Sounding very obscure as this does, the important thing about this digression is that the matter of imposing this symmetry on the string states is not without its mathematical complications, and can only be done consistently if the number of dimensions of spacetime is equal to 26. Oh. Being used to a four dimensional universe, this would appear to be the doom of string theory. However, string theortists have developed a good way of sweeping this problem under the rug by introducing the notion of compactification.
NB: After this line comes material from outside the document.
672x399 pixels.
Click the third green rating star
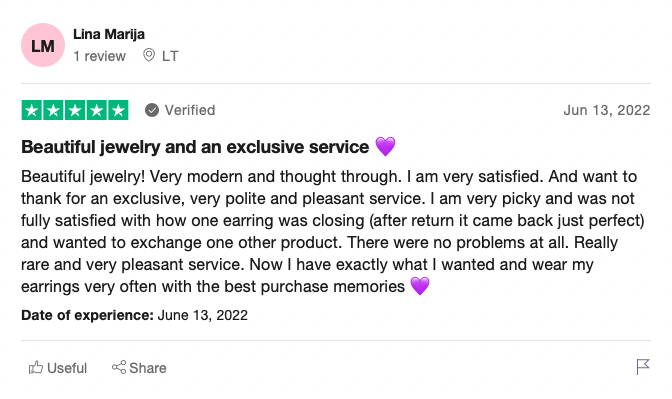tap(75, 110)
The classic way to explain this is by picturing a garden hose - far away it appears line-line, so thin as to be assumed one dimensional; yet as we know, when examined close up the hose is in fact a long cylinder which is two dimensional. One extra dimension, corresponding looping around the cylinder has been supressed (not coincidentally, in the same way strings themsleves could be mistaken for point particles), and this can happen because that circle has the topological property of being compact (a compact object has a property of having a finite size, and thus possibly a very small size in this case).
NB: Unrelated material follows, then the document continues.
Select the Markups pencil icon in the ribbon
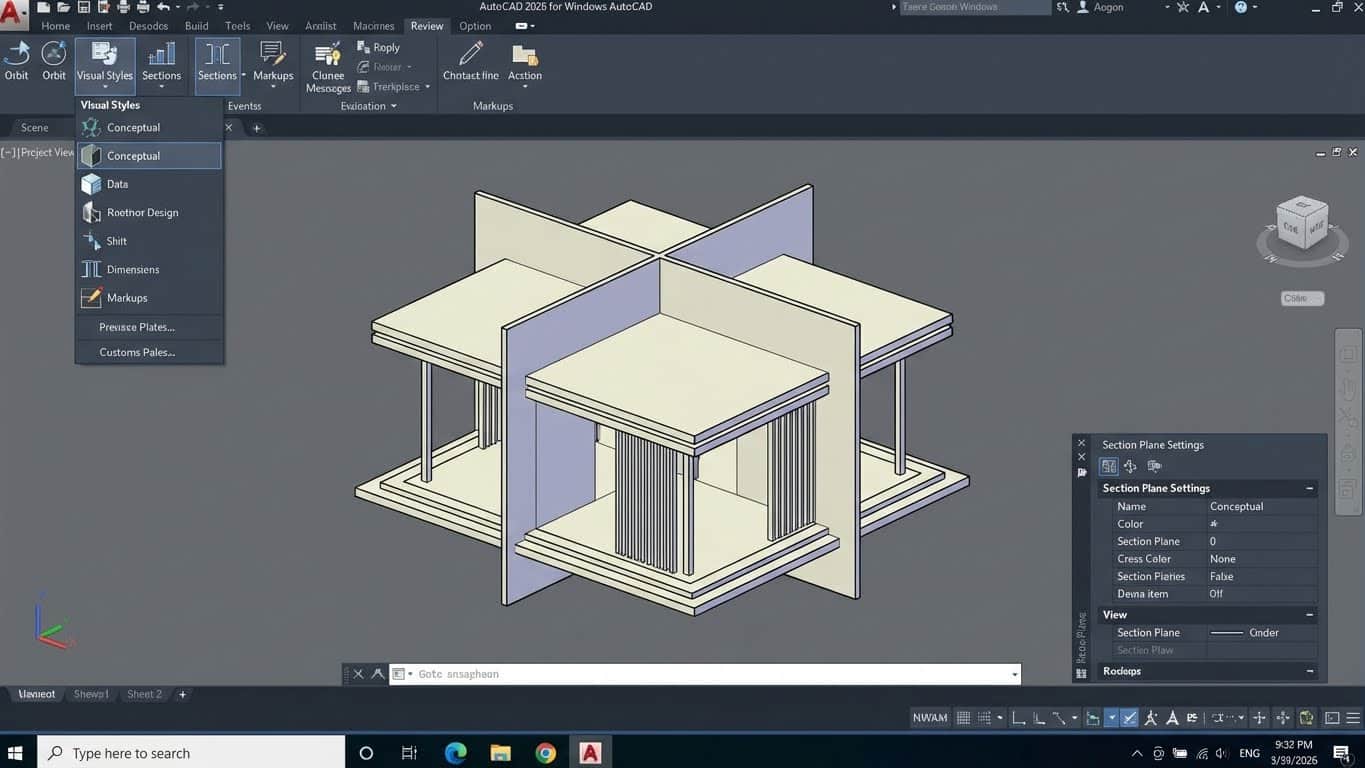The height and width of the screenshot is (768, 1365). 272,57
The claim is then that the extra 22 dimensions are in this sense compact, and so small that they have not yet been noticed. Of course, there is much variety as to what form they could take, as there are a large variety of compact shapes (eg. any combination of circles, tori, spheres etc.). The nice thing about this is that these different 'shapes' for the extra dimensions correspond to different possible standard models of particle interactions for the theory - so the incumberence of extra dimenions then becomes a virtue! In this interpretation, the way particles interact is a consequence of the small scale geometry of the Universe. Oooh.

Superstrings

I lied when I mentioned that electrons and quarks feature in the above theory; I was making a temporary attempt to hide a complication to the theory. In fact, the above theory is only any good for describing bosons (such as the photon and the graviton - which are both associated with forces). Electrons and quarks, the consitiuents of matter, fall into the other category of particles called fermions.
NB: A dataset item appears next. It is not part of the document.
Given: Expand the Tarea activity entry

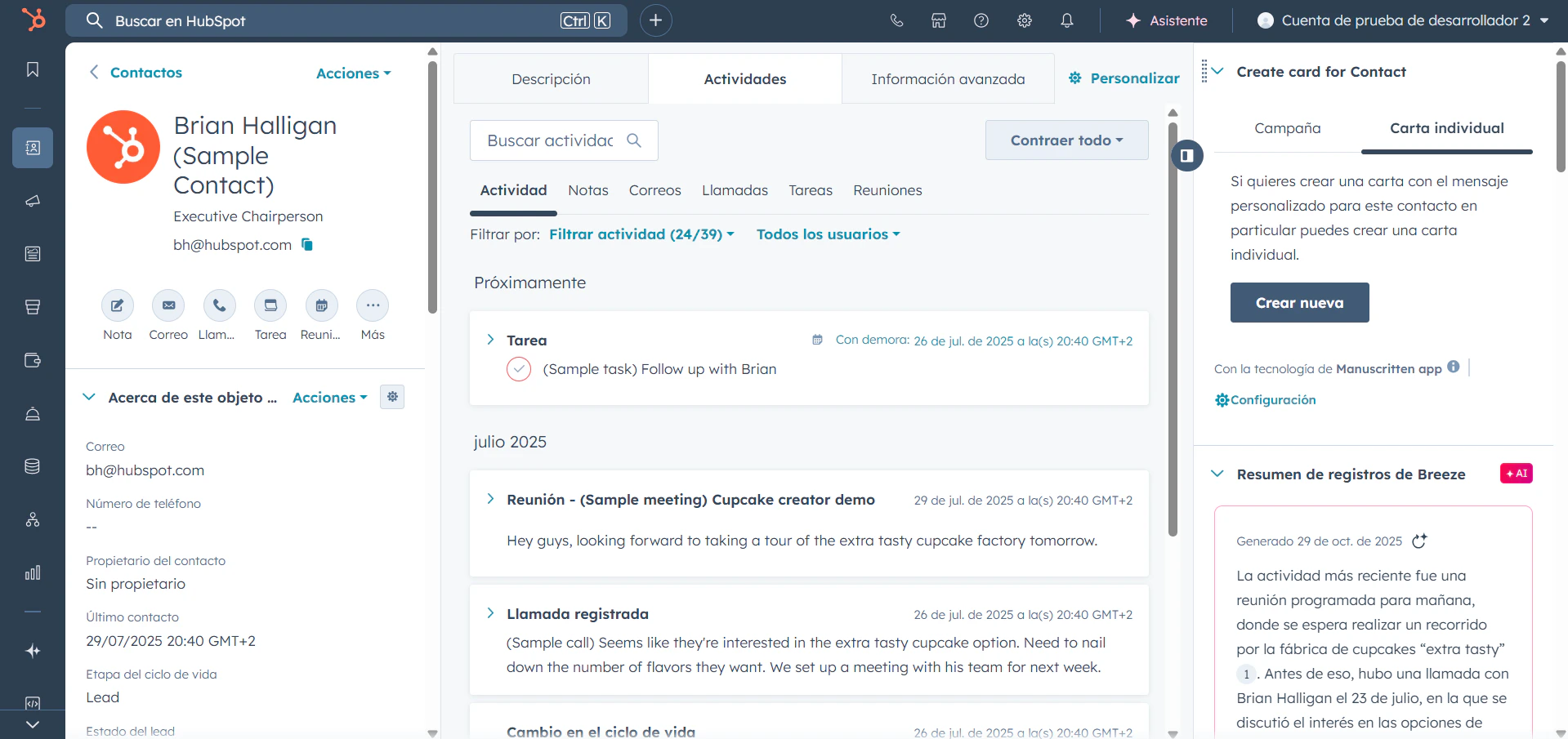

A theory with bosons alone is entirely consitent (provided there are 26 spacetime dimensions), yet a theory incorporating both species of particles is what is required. In this case, we need not only conformaly symmetry for the world sheet, but also world sheet supersymmetry. The two combined form a larger symmetry called superconformal symmetry. Supersymmetry (SUSY) has already got its own node, so please read that if you really want to know what it is. In short SUSY is:
1. A symmetry which exchanges bosons and fermions
2. AND a symmetry of spacetime!
Quite how it can be both is really deep and amazing due property of both the universe we inhabit and the matter within it that is only really explained by M-theory. Putting aside the philosophical musings as to what SUSY really means, what matters for superstring theory is that the theory must now contain both bosons and fermions, and physical states are now related by the superconformal symmetry. Imposing the superconformal symmetry requires 10 and not 26 dimensions for the consistency of the theory.

The best popular book on the topic of String Theory has got to be Brian Greene's "The Elegant Universe." After reading that book, I found that I finally understood quite a bit about what this theory really means.

String Theory, now called Superstring Theory due to its inclusion of supersymmetry, is gradually unifying its varieties of theories on strings into one large theory called "M-Theory". M-Theory uses an 11 dimensional universe, with three extended spatial dimensions and one time dimension. The rest of the dimensions are curled up in a Calibi-Yau shape, which I can't even begin to explain.